All this is to say that a document issued based on the arbitrary geography or ancestry of a human being’s birth still determines some of the most decisive aspects of their quality of life and the opportunities available to them. While this has always been true to some extent, the current moment is one when such a status quo is increasingly seen as unjust and yet also blatantly promoted by those who believe borders are not to be violated. Passports became common for residency and travel in the years after World War I.  After World War II’s atrocities, a set of liberal precepts were accepted by most Western countries, and new protections for human dignity, like the ability to claim asylum based on the fear of persecution, were put in place.

Now in 2023 the commitment to those liberal principles of equality and human dignity are weaker than they were when they were instituted. Take for instance two separate events that took place on the shores of Greece within a relatively small period. In the first, a fishing boat full of 750 migrants sank off the Greek coast. The migrants, from Pakistan, Syria, Egypt, and Palestine, were hurled into the water and all but 104 drowned.  According to a CNN investigation, testimonials from survivors alleged that the Greek Coast Guard’s attempt to tow the ship caused it to capsize. In 2020, the Greek Coast Guard was found to be involved in illegal “pushbacks” by rights groups monitoring migrant flow in the Mediterranean.

The Darien Gap in Central America is now frequented both by hapless migrants trying to get to the United States and adventure tourists who pay thousands of dollars just for the thrill of being there.

Another travel event unfolded on the Greek islands of Rhodes, Evia, and Corfu this past week. Dry conditions exacerbated by extremely high temperatures ignited wildfires that raged out of control by Sunday. Blanket coverage by television channels from Europe to the UK and the United States showed the thousands of tourists and residents who had to evacuate their fancy resorts. On camera, the tourists complained about having to leave the resorts at a moment’s notice. Some spent days in makeshift shelters before they were evacuated off the islands. At least some of the former thought that there would be some sort of special arrangements made for them given the money they had spent. Natural disaster, like everything else, should pause before the powerful passports. The Hellenic fire service for its part worked around the clock to help the tourists, with a persistence that would have been unimaginable over a month ago when so many hundreds were left to drown at sea off the Greek coast. Even worse, no one covering the fires appeared to see the differential treatment between the two.

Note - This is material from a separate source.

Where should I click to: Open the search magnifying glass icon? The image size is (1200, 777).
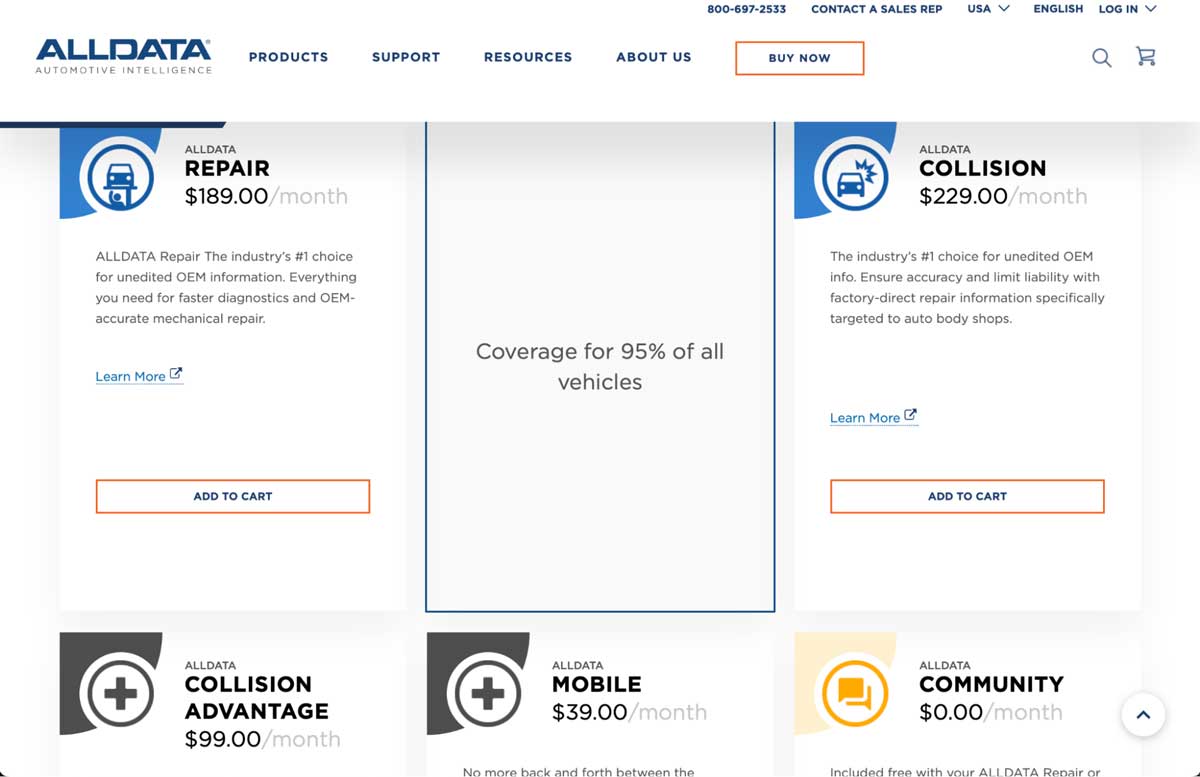tap(1101, 58)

Sometimes the migrants who come into contact with tourists cannot believe the people they are seeing. A recent investigation by Reuters news agency detailed how the Darien Gap; a particularly treacherous stretch of jungle in the heart of Central America is now frequented both by hapless migrants trying to get to the United States and adventure tourists who sometimes pay thousands of dollars just for the thrill of being there. The Reuters investigation interviewed a migrant who said that he encountered a group of men taking photos of the scenery while he was on his journey through the Darien Gap. He was shocked when he found out that these were adventure tourists who were there to shoot films and make content.

What could better illustrate the sheer entitlement of the wealthy and the increasing lack of moral shame or outrage at the reduction of one group of humans to a subordinate category while others can afford to reduce anything to an “experience” for “making content”? Both faddish words are examples of the awkward lingo that is meant to sound uplifting. There is no moral shame attached to the consumption of these “experiences,” in which the “thrilling” nature bypasses the depravity with which others with a different set of documents have no choice but to contend.

There are many places that see this juxtaposition between the lucky and the unlucky—which can often be read as the white and the non-white, the Western and the non-western, and so on. Sometimes “passport power” works in strange ways. One documentary, which first aired five years ago, filmed by the Urdu service of the BBC, profiled an odd town a few hours drive from Lahore in Pakistan. The town of Kharian has long exported labor, sending off migrant workers since the 1960s to help with Europe’s post-WWII building boom. What makes Kharian odd is its unusually large number of empty mansions. Ostentatious and gaudy, these marble-floored and ornately decorated mansions, which sport from eight to ten bedrooms and bathrooms, are mostly lying empty save for one or perhaps two inhabitants. Some are completely empty, watched over by caretakers. In interviews, the aging owners confessed that they had left Pakistan as migrant workers, one of them detailing the three months journey he took in 1971 across Afghanistan, Iran, and on to Turkey before ultimately making it to Oslo, Norway.

His dream, like those of many other workers, was to make a pile of money and return home to Pakistan. These men have managed to do that, even fulfilling the dream of putting up the mansions they had imagined their entire family would inhabit. What they forgot to include in that equation was the dreams of their children and grandchildren, who would have little interest in returning to the small town in Pakistan. The lucky laborers returned, they built the mansions and filled them with all the fancy gewgaws they could think of. But in the summer months when they return, they do so alone, their Scandinavian or British or American children lacking the fortitude to endure a season in which the temperature can go over 100 degrees Fahrenheit, and the power goes out without warning all the time. The passports that have brought more opportunity for their kids and grandkids have defeated their own dreams of returning to a happy home. They cannot understand the entitled worldviews of their progeny. Their own global mobility demanded so much sacrifice from them, but their wealth and success also gave their children the passport freedoms that lifted them above the common lot of the migrant.